» **TEXT BLOCK**
----

In January 2020, I spoke to Charles, a Nigerian journalist studying in Uganda, and one of the interesting points of our conversation was the “Over the top tax.” The tax, introduced in 2018, means Ugandans pay a daily fee of 200 Shillings to use social media apps. 

The new bill took many people by surprise. According to Charles, “On July 1st, I was on Facebook, and suddenly I wasn’t. Nothing was working anymore.” 

“I spent two hours restarting the Airtel Mifi, switching positions. It was then, at about past 2 a.m, that it struck me. Like “Oh damn. This thing is on.”

One question I asked at the time was, “can’t you bypass the OTT tax with a free Virtual Private Network?” A VPN lets users send and receive data while remaining anonymous and secure online.

While some VPNs were listed as part of the services you had to pay social media taxes for, many Ugandans still used other VPNs and public WiFis to sidestep the tax anyway. While there were genuine concerns that the OTT was another form of censure, the government claimed the tax was a way to raise money.

Vincent Semura, who works with the country’s tax authority, confirmed this narrative.  “One of the reasons that this tax was introduced is that we see more and more people using internet data for communication and therefore the telephone companies were losing revenue, as well as the government.”

The government’s plan has not played out how it imagined. While the Ugandan government’s projected revenue was about $77.8 million (248 billion Ugandan shillings), it raised only about $13.5 million (49.5 billion shillings). 

The actual cost of the tax has been a reduction in the number of internet users. Three months after the tax, Uganda’s Communications Commission (UCC) data showed that internet users declined by 5 million.  

An even more recent market report from the UCC also showed that the number of internet subscribers who were not paying the tax was at least 7.6m of the target 18.9m subscribers.

It is clear that the government has not hit its revenue target and has forced millions of people offline with a failed policy. While it has acknowledged the failure of that policy with plans to repeal it, it wants to replace the OTT tax with a broader tax on internet bundles.

New taxes to generate revenue

A proposed tax on Internet bundles is one of the seven new taxes that the government wants to apply from July 1 if members of parliament approve it. 

The new bill will introduce excise duty on internet data at a rate of 12%, with the exclusion of data used to provide medical and education services. This sort of tax will be near impossible to avoid using VPN.

Since it is charged at the point of buying the data, there is no way around it. If it is passed, the government will move closer to meeting its revenue targets, forcing even more people offline. 

While Uganda’s population is estimated to be 45 million, there are only 12 million internet users in the country, with a noticeable improvement between 2020 and 2021. Yet these bills, if passed, will hamper progress and increase the digital divide in Uganda.

----

» **LISTED ENTRIES**
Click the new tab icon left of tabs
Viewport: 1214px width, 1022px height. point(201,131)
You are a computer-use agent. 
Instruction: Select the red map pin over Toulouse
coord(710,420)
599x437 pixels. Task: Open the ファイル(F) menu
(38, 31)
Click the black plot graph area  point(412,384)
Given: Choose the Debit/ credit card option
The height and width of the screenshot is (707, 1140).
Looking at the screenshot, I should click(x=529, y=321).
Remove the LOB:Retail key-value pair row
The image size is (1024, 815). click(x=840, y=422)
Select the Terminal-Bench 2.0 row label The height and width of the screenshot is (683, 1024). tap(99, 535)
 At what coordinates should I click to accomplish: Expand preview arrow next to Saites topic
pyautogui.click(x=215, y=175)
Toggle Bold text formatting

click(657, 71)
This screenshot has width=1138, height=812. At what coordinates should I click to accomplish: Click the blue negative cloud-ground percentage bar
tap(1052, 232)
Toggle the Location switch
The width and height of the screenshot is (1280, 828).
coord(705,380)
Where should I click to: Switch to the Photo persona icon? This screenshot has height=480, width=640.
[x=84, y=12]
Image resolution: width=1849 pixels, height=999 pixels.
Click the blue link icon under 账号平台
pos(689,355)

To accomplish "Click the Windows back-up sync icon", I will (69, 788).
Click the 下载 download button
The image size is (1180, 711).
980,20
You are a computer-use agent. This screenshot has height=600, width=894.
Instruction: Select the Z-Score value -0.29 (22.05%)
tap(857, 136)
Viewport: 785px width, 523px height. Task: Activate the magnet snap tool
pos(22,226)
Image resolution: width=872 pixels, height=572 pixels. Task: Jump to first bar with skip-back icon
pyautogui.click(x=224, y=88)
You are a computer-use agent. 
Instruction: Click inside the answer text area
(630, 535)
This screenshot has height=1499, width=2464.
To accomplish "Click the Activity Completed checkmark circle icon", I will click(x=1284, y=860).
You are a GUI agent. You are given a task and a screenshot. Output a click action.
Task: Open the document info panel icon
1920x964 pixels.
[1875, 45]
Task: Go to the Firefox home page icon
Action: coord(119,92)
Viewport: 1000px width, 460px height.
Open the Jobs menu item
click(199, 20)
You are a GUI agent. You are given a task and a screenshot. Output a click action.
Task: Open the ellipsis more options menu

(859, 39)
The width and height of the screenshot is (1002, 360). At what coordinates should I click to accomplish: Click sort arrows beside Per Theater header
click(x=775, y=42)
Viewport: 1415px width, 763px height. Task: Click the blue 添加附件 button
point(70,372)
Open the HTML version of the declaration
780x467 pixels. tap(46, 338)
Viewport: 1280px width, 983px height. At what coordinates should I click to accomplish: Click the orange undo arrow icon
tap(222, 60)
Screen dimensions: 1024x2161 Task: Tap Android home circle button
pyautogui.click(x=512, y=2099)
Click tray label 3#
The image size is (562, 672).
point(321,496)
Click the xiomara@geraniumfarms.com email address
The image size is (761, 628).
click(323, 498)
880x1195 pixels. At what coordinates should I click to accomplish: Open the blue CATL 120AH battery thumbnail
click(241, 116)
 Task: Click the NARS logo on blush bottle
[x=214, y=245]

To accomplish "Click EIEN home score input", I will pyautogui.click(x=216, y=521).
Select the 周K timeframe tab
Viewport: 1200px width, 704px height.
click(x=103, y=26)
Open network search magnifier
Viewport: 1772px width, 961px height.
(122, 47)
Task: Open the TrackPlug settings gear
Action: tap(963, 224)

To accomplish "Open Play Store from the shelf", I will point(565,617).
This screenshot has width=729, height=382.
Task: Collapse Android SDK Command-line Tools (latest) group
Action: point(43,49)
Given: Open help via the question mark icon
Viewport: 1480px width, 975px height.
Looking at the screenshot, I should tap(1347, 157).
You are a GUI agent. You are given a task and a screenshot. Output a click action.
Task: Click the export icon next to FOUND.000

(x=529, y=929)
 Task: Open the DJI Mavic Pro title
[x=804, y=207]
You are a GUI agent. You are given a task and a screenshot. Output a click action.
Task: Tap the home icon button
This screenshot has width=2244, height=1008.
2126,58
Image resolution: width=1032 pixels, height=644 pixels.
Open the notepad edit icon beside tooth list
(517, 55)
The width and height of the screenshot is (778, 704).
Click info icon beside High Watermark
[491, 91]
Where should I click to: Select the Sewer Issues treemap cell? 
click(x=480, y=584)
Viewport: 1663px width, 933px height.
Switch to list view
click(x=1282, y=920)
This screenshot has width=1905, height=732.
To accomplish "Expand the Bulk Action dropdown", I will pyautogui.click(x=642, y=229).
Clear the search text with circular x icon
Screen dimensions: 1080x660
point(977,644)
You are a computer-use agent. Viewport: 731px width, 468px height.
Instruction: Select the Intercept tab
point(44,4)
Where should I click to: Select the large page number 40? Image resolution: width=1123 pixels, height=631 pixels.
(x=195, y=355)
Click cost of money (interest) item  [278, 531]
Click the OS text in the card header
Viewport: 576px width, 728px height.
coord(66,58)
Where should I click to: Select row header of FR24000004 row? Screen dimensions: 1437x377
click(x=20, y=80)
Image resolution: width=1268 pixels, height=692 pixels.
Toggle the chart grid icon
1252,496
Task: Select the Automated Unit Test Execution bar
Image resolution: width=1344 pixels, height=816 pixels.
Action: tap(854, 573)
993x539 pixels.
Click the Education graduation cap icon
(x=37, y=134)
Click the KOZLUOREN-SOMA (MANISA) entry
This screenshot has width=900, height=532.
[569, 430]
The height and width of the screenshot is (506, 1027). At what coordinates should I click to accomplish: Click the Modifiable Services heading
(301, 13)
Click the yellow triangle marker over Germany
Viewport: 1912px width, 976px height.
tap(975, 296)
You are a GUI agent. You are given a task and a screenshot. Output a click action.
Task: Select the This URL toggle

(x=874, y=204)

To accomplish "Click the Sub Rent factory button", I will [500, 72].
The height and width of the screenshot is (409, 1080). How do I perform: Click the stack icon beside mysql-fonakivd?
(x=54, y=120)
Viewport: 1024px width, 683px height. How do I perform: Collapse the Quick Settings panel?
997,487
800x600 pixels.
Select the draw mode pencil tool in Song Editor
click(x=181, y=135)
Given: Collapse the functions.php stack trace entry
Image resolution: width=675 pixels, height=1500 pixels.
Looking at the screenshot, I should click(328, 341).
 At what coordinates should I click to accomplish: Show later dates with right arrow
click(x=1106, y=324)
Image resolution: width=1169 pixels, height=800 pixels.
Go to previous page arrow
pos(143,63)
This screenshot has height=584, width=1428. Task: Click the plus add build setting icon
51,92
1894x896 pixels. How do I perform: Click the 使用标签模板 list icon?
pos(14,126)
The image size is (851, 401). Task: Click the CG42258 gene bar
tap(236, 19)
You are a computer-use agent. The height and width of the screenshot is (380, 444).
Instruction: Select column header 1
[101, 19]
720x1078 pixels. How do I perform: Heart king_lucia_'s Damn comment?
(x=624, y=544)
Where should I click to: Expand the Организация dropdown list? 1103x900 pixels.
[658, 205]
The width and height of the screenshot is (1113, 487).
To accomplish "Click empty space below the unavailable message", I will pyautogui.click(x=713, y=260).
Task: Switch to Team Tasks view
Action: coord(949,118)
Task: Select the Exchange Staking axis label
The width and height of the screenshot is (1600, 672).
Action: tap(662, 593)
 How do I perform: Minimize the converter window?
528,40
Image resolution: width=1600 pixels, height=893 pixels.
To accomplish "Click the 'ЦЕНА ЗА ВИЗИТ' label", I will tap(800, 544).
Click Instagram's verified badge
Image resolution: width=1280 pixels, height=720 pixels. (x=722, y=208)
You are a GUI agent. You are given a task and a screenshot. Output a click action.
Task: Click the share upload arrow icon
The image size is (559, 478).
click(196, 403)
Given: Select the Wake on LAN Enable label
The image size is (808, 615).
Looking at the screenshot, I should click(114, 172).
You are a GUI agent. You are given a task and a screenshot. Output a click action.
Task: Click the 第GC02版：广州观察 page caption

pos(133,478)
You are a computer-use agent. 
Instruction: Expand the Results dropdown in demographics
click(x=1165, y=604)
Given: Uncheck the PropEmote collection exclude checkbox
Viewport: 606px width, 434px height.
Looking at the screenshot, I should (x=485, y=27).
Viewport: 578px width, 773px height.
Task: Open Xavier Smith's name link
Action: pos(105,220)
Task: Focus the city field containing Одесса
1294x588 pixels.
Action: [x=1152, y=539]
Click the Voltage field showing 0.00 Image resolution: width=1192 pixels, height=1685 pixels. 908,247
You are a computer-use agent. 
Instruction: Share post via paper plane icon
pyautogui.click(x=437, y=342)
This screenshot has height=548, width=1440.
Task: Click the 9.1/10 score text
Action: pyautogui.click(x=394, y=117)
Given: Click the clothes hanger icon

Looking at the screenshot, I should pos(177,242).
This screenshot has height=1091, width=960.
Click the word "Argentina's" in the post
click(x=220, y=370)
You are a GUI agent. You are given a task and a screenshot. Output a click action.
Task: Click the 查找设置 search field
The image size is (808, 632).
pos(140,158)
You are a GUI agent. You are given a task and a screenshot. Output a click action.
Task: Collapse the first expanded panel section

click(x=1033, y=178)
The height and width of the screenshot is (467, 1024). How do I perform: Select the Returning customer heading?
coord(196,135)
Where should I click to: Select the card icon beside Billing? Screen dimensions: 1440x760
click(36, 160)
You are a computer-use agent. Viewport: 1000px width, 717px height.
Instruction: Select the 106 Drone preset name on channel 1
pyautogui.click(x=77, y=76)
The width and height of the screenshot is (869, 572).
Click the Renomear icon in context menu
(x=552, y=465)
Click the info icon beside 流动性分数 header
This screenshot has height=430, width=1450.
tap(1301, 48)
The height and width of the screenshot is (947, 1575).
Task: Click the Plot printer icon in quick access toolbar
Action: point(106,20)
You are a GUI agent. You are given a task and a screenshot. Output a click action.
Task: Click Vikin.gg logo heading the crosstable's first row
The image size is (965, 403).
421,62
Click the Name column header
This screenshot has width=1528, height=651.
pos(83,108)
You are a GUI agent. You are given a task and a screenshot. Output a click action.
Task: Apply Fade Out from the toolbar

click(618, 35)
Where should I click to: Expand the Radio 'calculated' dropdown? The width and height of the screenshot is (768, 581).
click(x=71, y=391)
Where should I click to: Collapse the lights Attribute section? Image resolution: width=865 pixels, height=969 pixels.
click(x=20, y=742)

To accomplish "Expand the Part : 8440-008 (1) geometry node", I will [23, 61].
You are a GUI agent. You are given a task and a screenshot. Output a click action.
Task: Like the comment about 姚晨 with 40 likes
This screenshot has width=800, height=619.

----

» **TASK DETAILS**
Transcribe the article on Uganda's social media tax word for word, from "It is clear" to "more people offline.", inclusive. The rows were taken from a separate source and have no connection to the article on Uganda's social media tax.

» **SOLUTION TO THIS EXERCISE**
It is clear that the government has not hit its revenue target and has forced millions of people offline with a failed policy. While it has acknowledged the failure of that policy with plans to repeal it, it wants to replace the OTT tax with a broader tax on internet bundles.

New taxes to generate revenue

A proposed tax on Internet bundles is one of the seven new taxes that the government wants to apply from July 1 if members of parliament approve it. 

The new bill will introduce excise duty on internet data at a rate of 12%, with the exclusion of data used to provide medical and education services. This sort of tax will be near impossible to avoid using VPN.

Since it is charged at the point of buying the data, there is no way around it. If it is passed, the government will move closer to meeting its revenue targets, forcing even more people offline.